CHAPTER XV
THE INCOMPREHENSIBLE MR. PRESCOTT
A little after five o'clock on a dull January afternoon the two sisters met on the road that ran from Melbrook to the cottage. It had been just a week since they had actually started in "working." Alma had just spoken in time to get the position that had been opened in the young village lawyer's office, guided by a kindly Providence.
"I don't see how you are clever enough to teach, Nancy," said Alma, looking at her sister's rather tired face with admiration. "I'd be throwing books and things inside of five minutes. But isn't it wonderful to think that we are really and truly making money? Did you ever believe that we could do it? I just hope that Uncle Thomas hears what we are doing—that'll just show him that we don't want anything from him. I wonder what Mildred would say to us—wouldn't she be shocked, though?"

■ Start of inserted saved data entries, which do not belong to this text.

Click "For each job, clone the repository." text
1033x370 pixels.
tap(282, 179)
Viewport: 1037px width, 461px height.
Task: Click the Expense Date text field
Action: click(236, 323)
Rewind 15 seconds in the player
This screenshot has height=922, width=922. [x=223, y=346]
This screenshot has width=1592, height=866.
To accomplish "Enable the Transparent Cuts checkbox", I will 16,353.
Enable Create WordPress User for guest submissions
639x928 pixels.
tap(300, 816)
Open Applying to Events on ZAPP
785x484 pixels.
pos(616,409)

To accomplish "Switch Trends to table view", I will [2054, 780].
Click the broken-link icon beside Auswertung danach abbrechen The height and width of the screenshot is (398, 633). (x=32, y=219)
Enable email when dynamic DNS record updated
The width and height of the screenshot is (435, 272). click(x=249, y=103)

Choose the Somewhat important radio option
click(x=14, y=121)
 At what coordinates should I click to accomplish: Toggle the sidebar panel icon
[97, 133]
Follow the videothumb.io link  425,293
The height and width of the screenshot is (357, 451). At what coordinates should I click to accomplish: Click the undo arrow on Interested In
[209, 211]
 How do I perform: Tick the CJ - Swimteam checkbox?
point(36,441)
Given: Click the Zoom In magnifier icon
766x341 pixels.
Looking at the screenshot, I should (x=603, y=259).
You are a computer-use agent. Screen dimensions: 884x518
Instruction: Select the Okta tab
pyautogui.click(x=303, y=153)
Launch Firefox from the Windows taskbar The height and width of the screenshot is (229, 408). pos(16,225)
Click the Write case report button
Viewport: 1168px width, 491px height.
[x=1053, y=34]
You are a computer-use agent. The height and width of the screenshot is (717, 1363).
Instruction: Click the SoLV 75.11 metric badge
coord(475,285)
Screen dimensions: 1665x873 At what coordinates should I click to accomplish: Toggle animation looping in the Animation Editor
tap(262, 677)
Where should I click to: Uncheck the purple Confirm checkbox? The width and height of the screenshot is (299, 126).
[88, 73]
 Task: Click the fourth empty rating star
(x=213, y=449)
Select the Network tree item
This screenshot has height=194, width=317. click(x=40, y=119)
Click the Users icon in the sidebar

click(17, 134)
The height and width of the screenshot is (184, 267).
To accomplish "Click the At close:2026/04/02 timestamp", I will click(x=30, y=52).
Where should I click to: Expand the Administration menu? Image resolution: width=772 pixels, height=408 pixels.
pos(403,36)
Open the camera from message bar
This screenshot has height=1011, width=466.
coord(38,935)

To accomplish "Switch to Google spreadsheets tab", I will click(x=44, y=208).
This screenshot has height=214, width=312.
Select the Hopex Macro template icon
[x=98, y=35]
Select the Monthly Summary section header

Inside the little house, Alma banged the door behind her, while Nancy shouted gaily to her mother up-stairs.
"Well, well, well, what is all this noise for?" inquired a calm, masculine voice from the sitting-room. The two girls stopped still, thunderstruck; for the voice, unfamiliar in its genial accents, was nevertheless unmistakably the voice of Mr. Prescott! Alma stared at Nancy, Nancy stared back at Alma, neither of them knowing whether to stay where they were or to go forward.
"I shan't bite," remarked Mr. Prescott, mildly. Nancy boldly advanced, being on more familiar terms with the "Ogre" than the frankly terrified Alma, and to Alma's amazement he proceeded to kiss them both, and then, as if embarrassed, cleared his throat, and said "How-do-you-do" in a dry, formal tone.
In a few moments Mrs. Prescott came downstairs. She looked older and sadder than she had the last time he had seen her, and, because she had denied herself any new clothes since she had lost the money, she now wore an old gown which she had had for years. It was not a pose with her, for she no longer pitied herself, or bemoaned her limited means, but rather a sincere half-childlike desire to punish herself for having, as she believed, deprived her daughters of what she considered the best things in life. Nevertheless, her natural instinct for daintiness had asserted itself in the little touches of lace at the neck and wrists—and she looked pretty and dignified as she greeted Mr. Prescott.
It was not long before the first feeling of constraint wore off. As Alma said afterwards, it was impossible to believe that they had been laughing and chatting with the "Ogre" "just as if he were a nice old man." He called Mrs. Prescott "Lallie," and paid her two compliments. He gave them a very long discourse on the value of a scientific education for everybody, and from that veered off into a heated tirade against the uselessness of modern education, anyway.
"Am I to understand that you two young ladies are—earning money?" inquired Mr. Prescott. Amusement, chagrin, curiosity, and admiration were mingled in his changing expressions.
"Indeed we are," replied Alma, quite beaming with self-satisfaction. "Ever so much. Of course, Nancy makes more than I, now—Nance is much cleverer than I, but Nancy's work is more the intellectual kind, you know, and Nancy will probably be famous, and I'll be rich."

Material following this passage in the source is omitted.